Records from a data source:
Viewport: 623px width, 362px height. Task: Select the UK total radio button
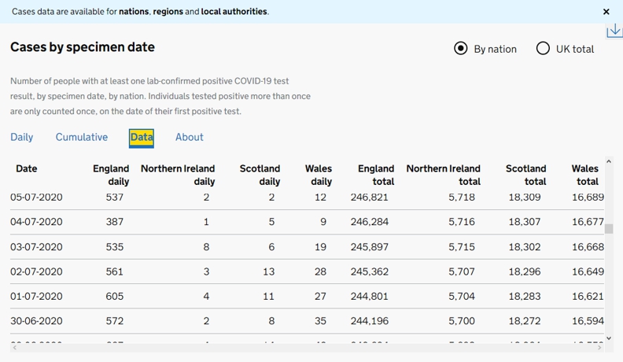tap(543, 49)
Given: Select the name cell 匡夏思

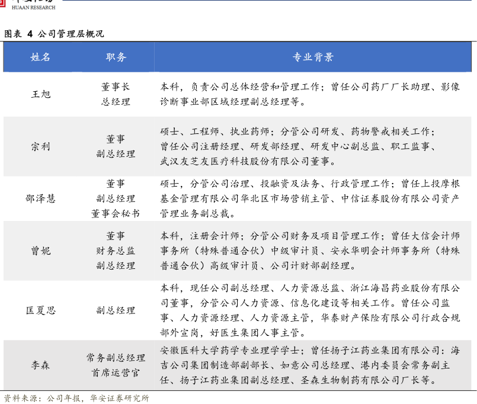Looking at the screenshot, I should click(x=40, y=310).
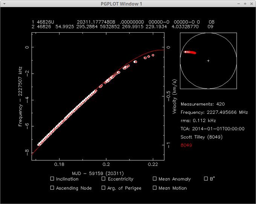This screenshot has height=204, width=256.
Task: Check the Mean Anomaly box
Action: pos(155,179)
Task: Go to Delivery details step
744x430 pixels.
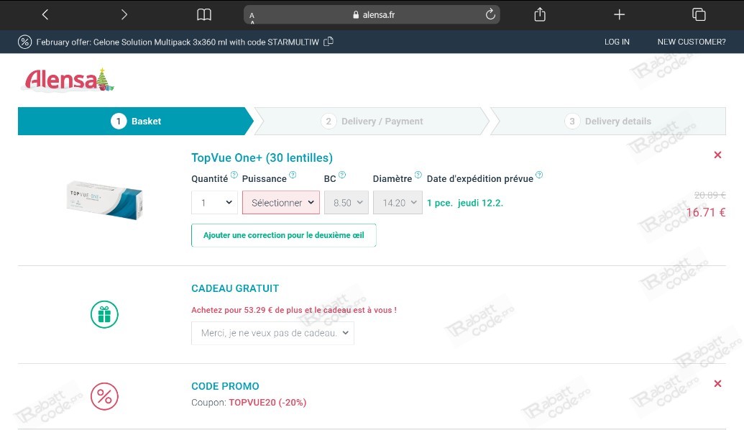Action: coord(607,122)
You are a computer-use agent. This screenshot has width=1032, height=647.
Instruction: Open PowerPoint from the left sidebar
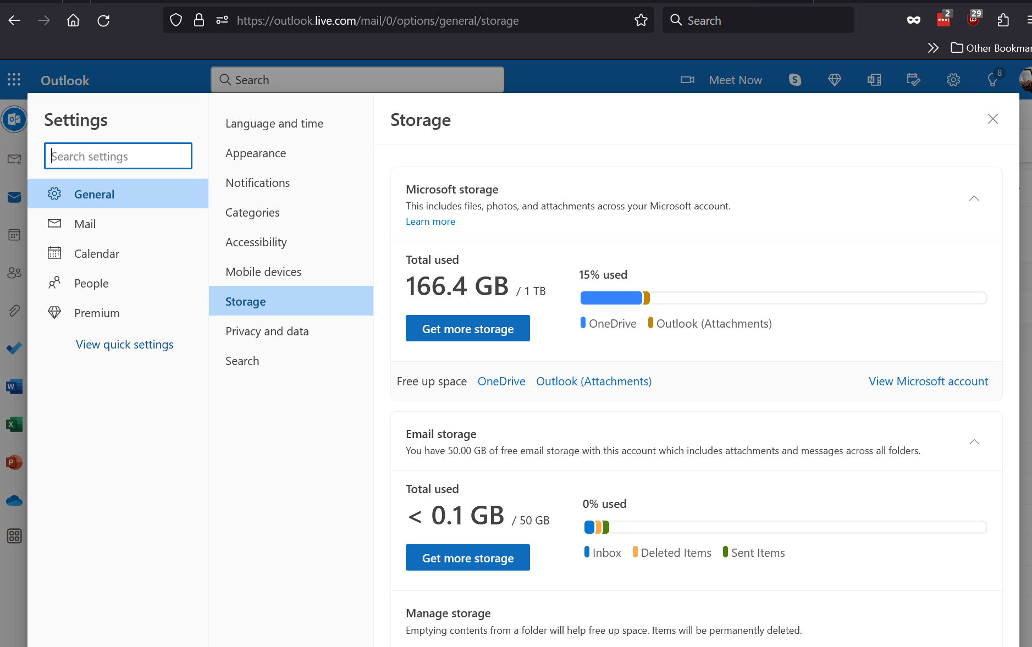(x=14, y=462)
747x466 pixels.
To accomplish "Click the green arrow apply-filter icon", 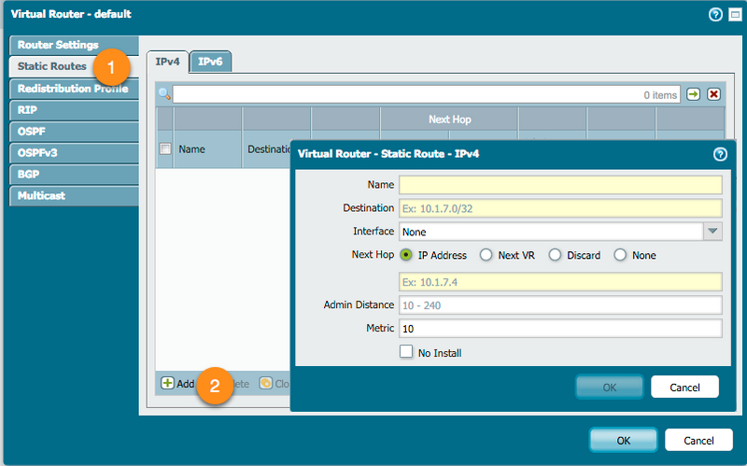I will (x=694, y=94).
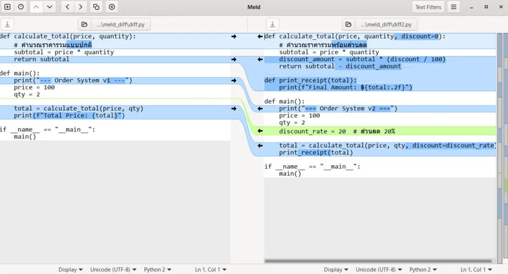Click the new comparison icon
The image size is (508, 274).
(x=7, y=7)
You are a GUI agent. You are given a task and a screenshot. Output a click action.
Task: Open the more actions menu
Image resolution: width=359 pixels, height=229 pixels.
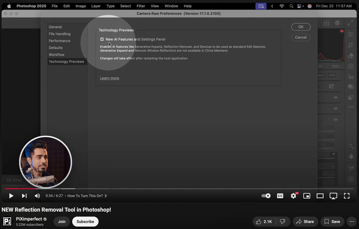click(352, 222)
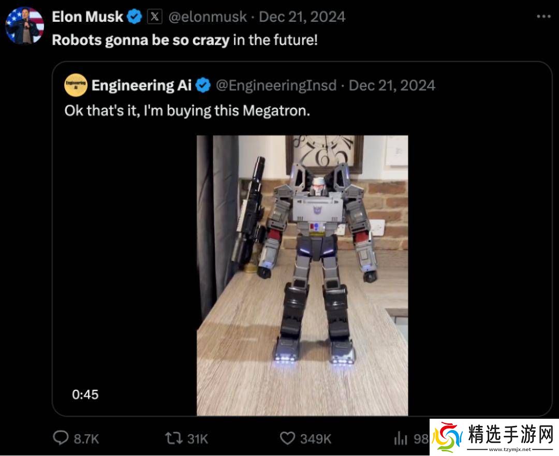The height and width of the screenshot is (456, 559).
Task: Play the Megatron robot video
Action: tap(302, 274)
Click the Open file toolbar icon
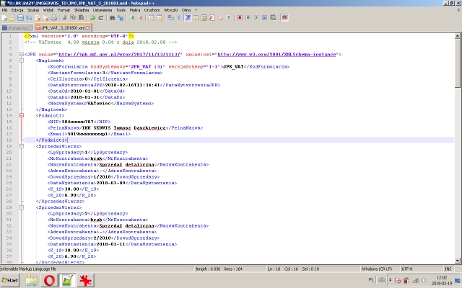Viewport: 462px width, 288px height. pyautogui.click(x=13, y=19)
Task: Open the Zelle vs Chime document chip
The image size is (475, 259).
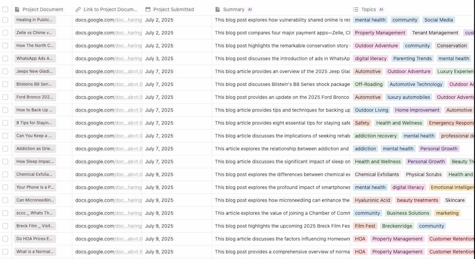Action: (x=35, y=33)
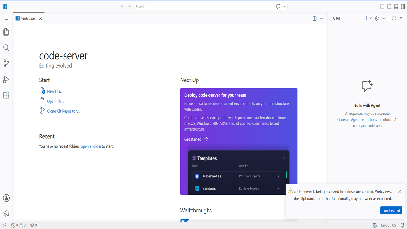Toggle the secondary side bar layout button
The image size is (407, 229).
point(403,7)
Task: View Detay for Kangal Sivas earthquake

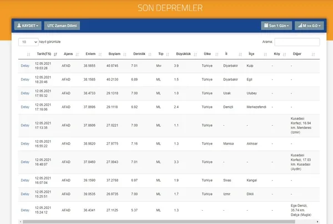Action: click(25, 180)
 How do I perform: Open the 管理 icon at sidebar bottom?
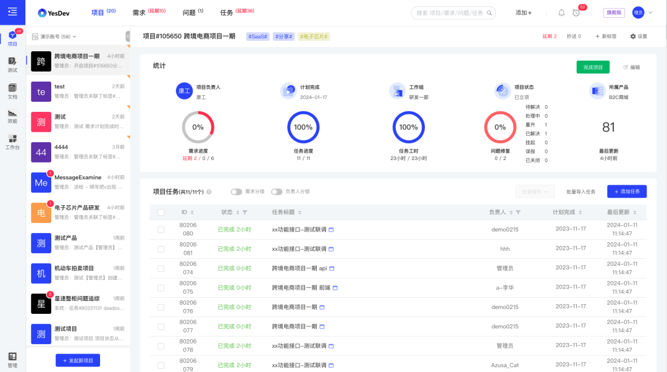point(12,357)
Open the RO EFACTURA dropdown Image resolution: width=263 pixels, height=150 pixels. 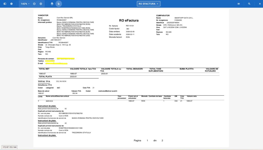[148, 4]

Task directions:
Identify the lines of the data that contain the word "agent". Copy each of them.

Answer for this exercise:
You are a computer-use agent. This screenshot has width=1032, height=647.
You are a GUI agent. You are given a task and a screenshot. Output a click action.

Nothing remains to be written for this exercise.